Bill Harlan (born 1940) is an American entrepreneur and vintner who founded and owns Harlan Estate, Promontory and BOND wineries in the Oakville AVA of the Napa Valley, California.

He became successful having founded Pacific Union Company with former competitor Peter C. Stocker. In 1980, Harlan traveled on a three-week trip to the great châteaux of Bordeaux and grands crus of Burgundy, France, based on introductions provided by Robert Mondavi. In 1984, he bought and combined several parcels of land on the western slopes of Oakville in California's Napa Valley and founded Harlan Estate. The estate released its first vintage in 1996.

In March 2020, at the age of 80, Harlan announced that he had appointed his son, Will, as managing director of Harlan Estate and the family's other wineries at Promontory and BOND, while retaining his role as founder and chairman. The appointment was publicly announced in April 2021.

==Early life and background==
Harlan was born in 1940, and grew up in Whittier, a southeastern suburb of Los Angeles. His father became the director of a meatpacking company after working in the slaughterhouse for many years. During World War II, Bill earned money for upkeeping his neighbour's victory gardens, and has said that this work may have impacted upon him in his later career as a vintner, saying "as a little kid, watching things grow, it's almost like magic". As a teenager in the late 1950s, he was a keen surfer and lifeguard. He attended University of California, Berkeley, where he became a member of the water polo team, with aspirations to compete in the Olympics. He parked cars at Trader Vic's and played card games to make ends meet. He graduated with a degree in communications and public policy in 1963.

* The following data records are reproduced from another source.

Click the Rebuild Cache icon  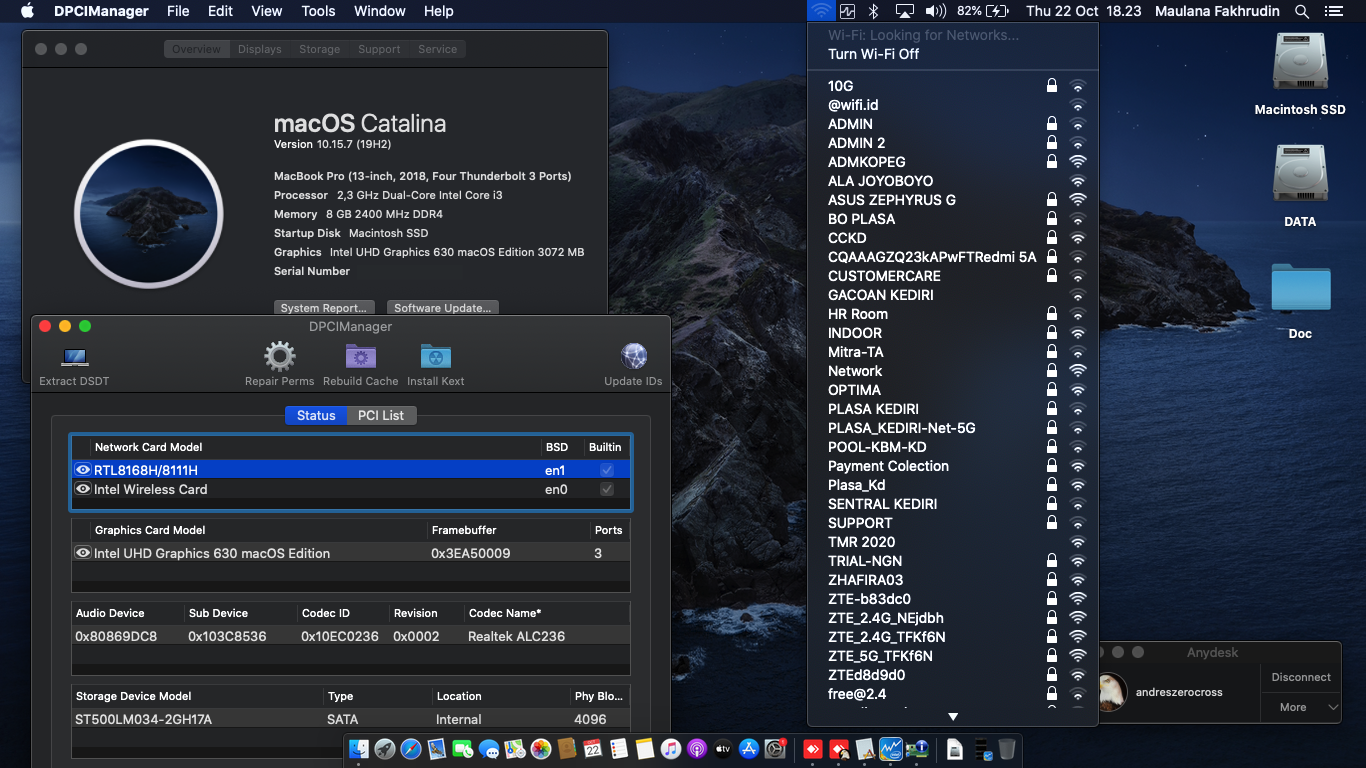point(360,357)
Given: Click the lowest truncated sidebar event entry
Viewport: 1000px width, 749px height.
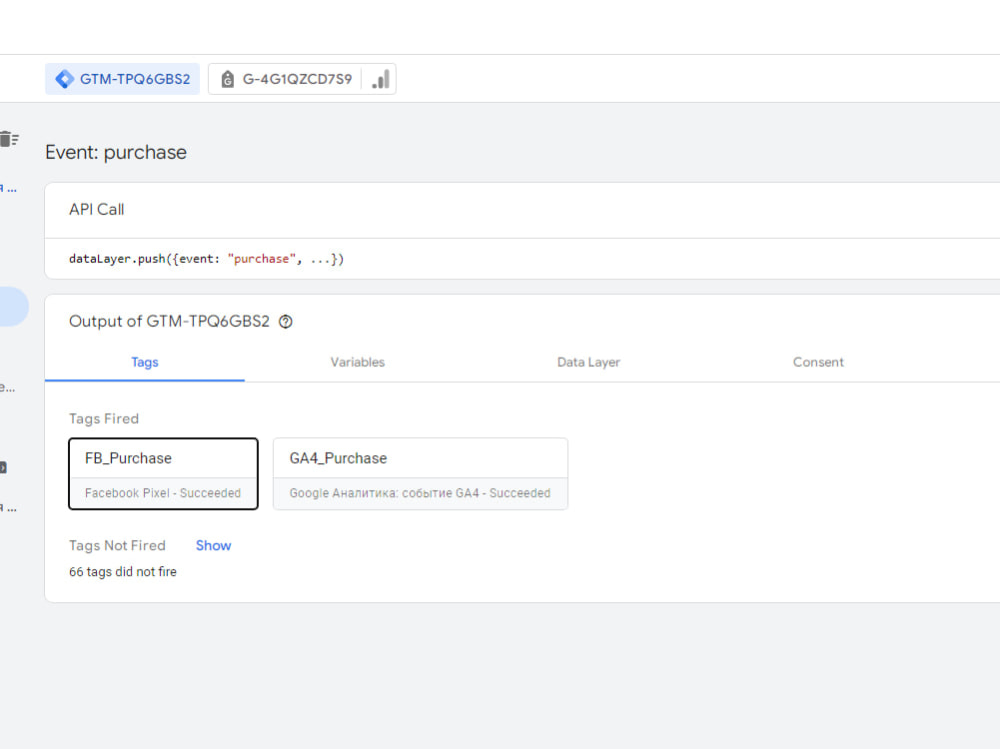Looking at the screenshot, I should click(6, 507).
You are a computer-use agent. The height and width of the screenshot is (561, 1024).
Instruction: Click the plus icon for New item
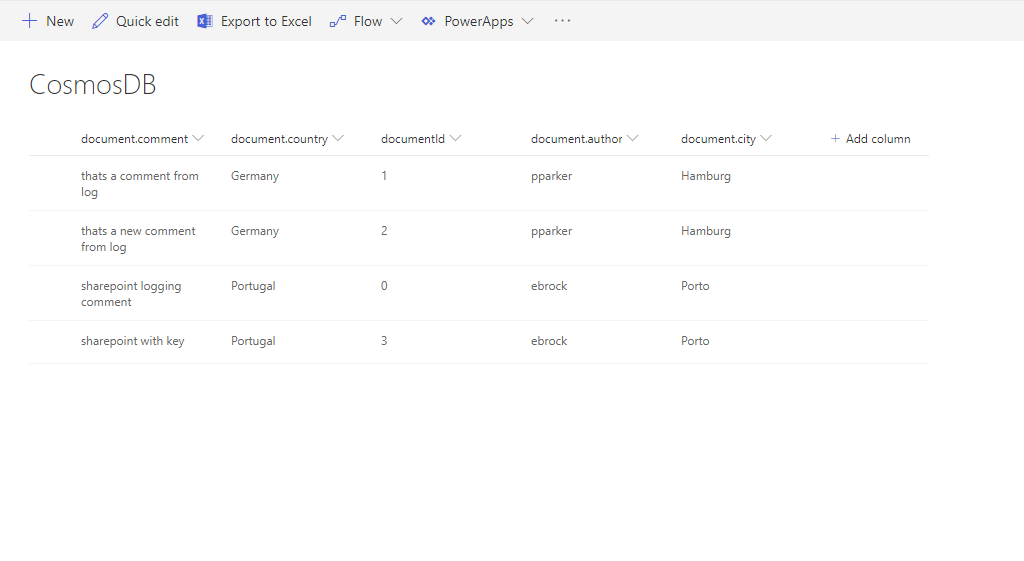[29, 21]
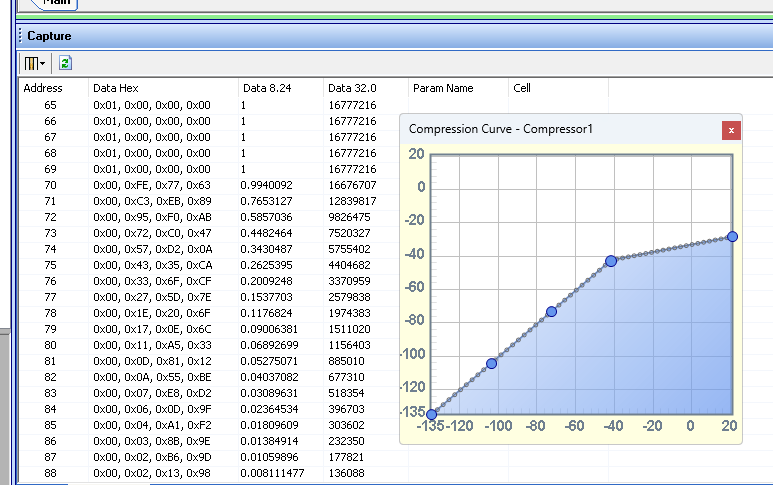Select curve start point at -135
Viewport: 773px width, 485px height.
431,415
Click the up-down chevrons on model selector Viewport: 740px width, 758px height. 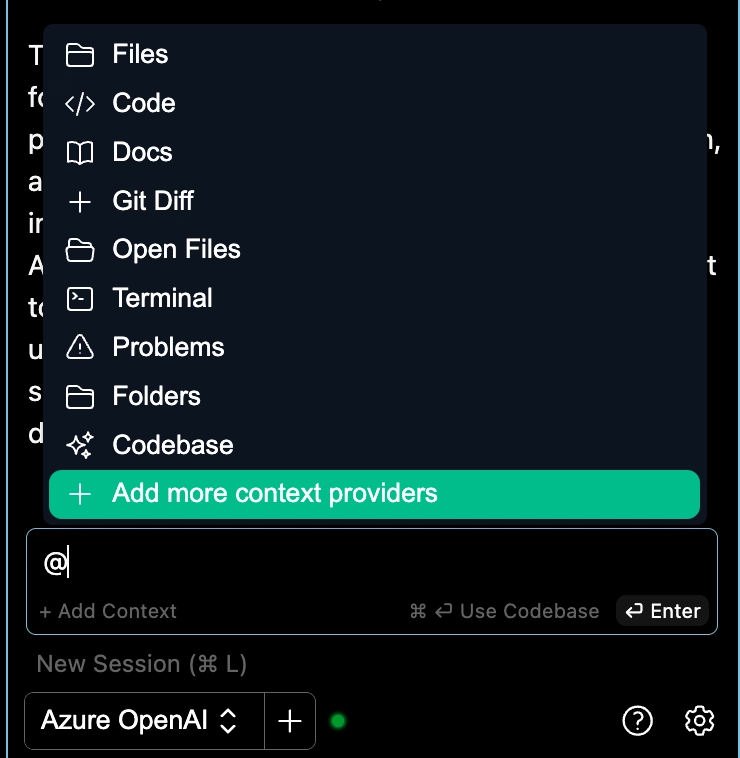[228, 721]
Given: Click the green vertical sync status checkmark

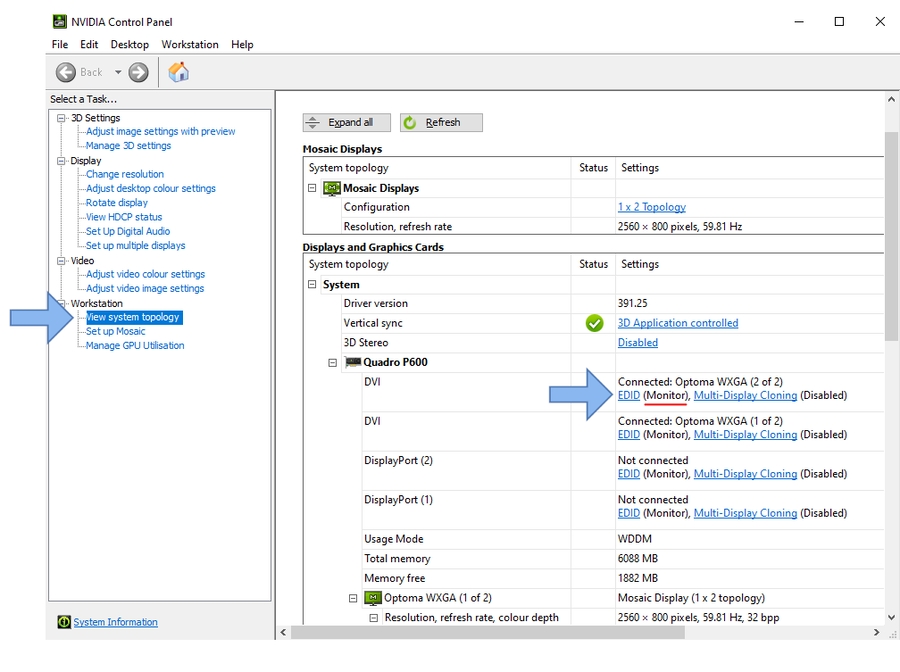Looking at the screenshot, I should (594, 323).
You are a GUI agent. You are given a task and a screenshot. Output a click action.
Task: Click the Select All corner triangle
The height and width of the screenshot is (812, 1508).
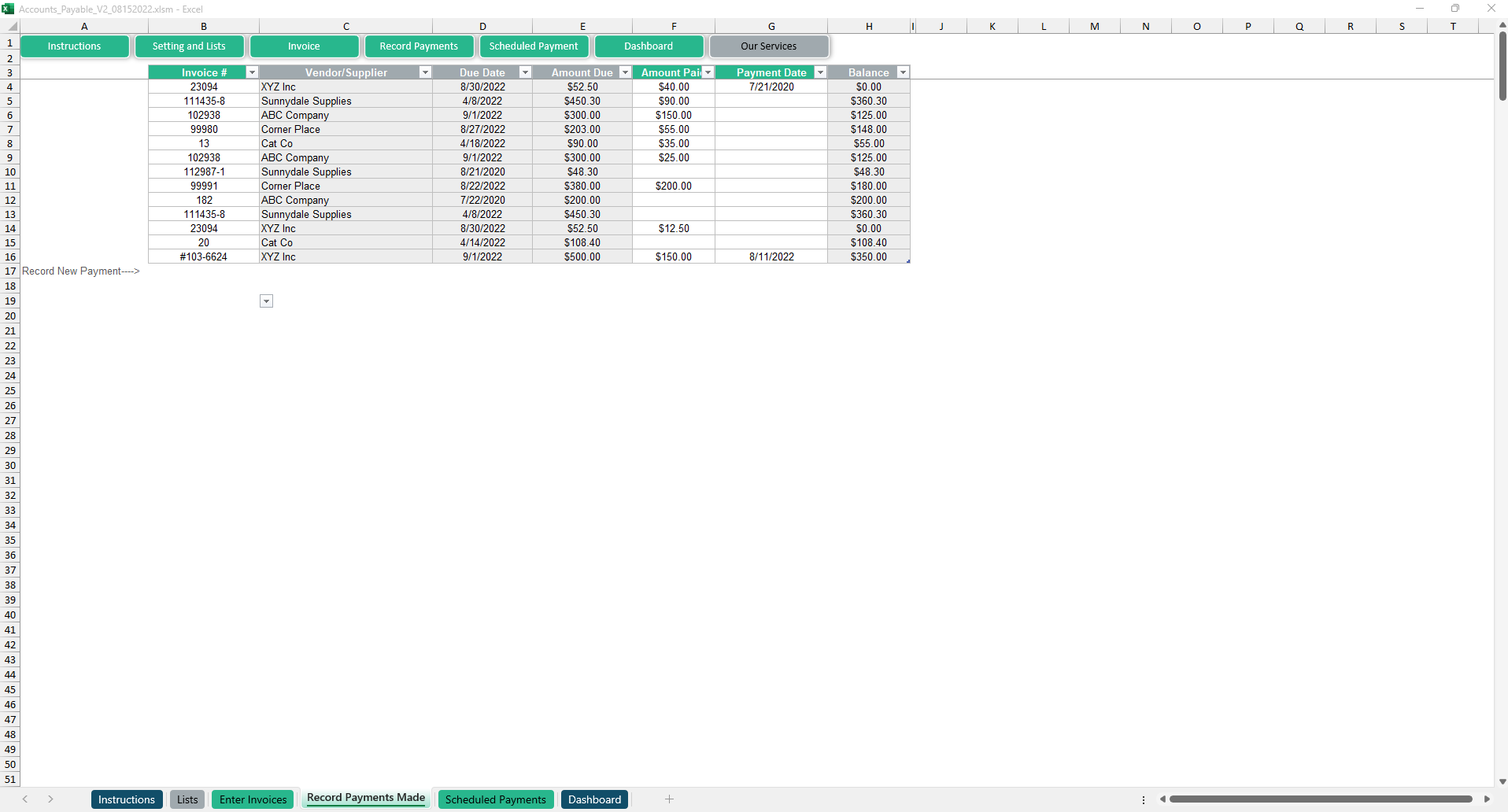pos(11,26)
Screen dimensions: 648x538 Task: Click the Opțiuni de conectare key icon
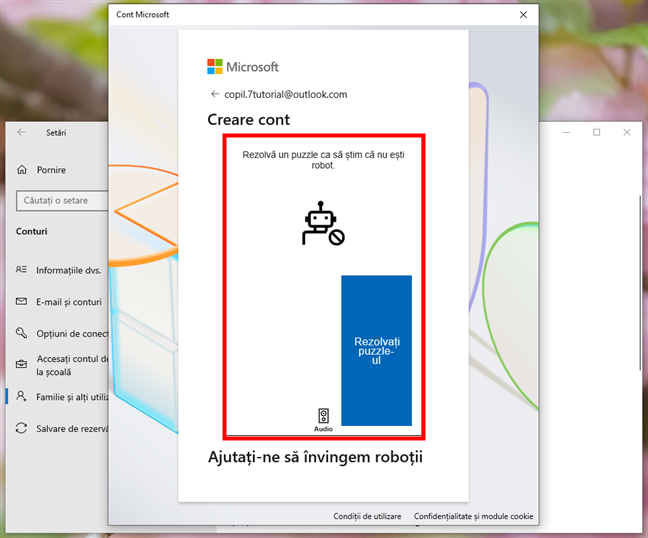point(22,334)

Upon graduation, he went to Europe and then Morocco, where he commenced a trip from the north to the southern tip of Africa. A Canadian and an Australian driving a Volkswagen bus took him to Egypt, and he eventually made his way down to the Cape of Good Hope. While working for a Stanford University marine-research vessel in 1968, he decided to become a stockbroker.

==Career==
In 1973, Harlan began a career in Lake Tahoe real estate and by the mid 1970s had founded his own company, Pacific Union, entering into a business agreement with former competitor Peter C. Stocker. The company started by converting condominiums. One of the company's projects included the development of the $100 million Opera Plaza complex in San Francisco.
As Marvin Shanken writes in Wine Spectator, “[Harlan's] success in business, especially real estate, would finance his winegrowing dreams, which had germinated decades earlier [in the 1950s] when the young man visited then-quiet Napa Valley wine country.”

In 1979, Harlan purchased Meadowood, a floundering country club and nine-hole golf course, and turned it into a resort. After a conversation over lunch, Robert Mondavi introduced Bill Harlan to the leading producers of the Bordeaux and Burgundy regions of France. Harlan undertook the journey to France in the summer of 1980 and returned to California with the dream of producing the "California equivalent of a Bordeaux first growth" that would garner respect worldwide, and create a long-lasting legacy through the centuries over multiple generations of his family and team. He concluded that many of the best wines of Europe were produced from grapes grown on slopes, so began to only look at hillside plots. In 1984, when Harlan finally acquired his first parcel of land on the western slopes of Oakville in the Napa Valley, the site had never before been planted, and the vineyards had to be carved out of the raw land to cultivate grapes.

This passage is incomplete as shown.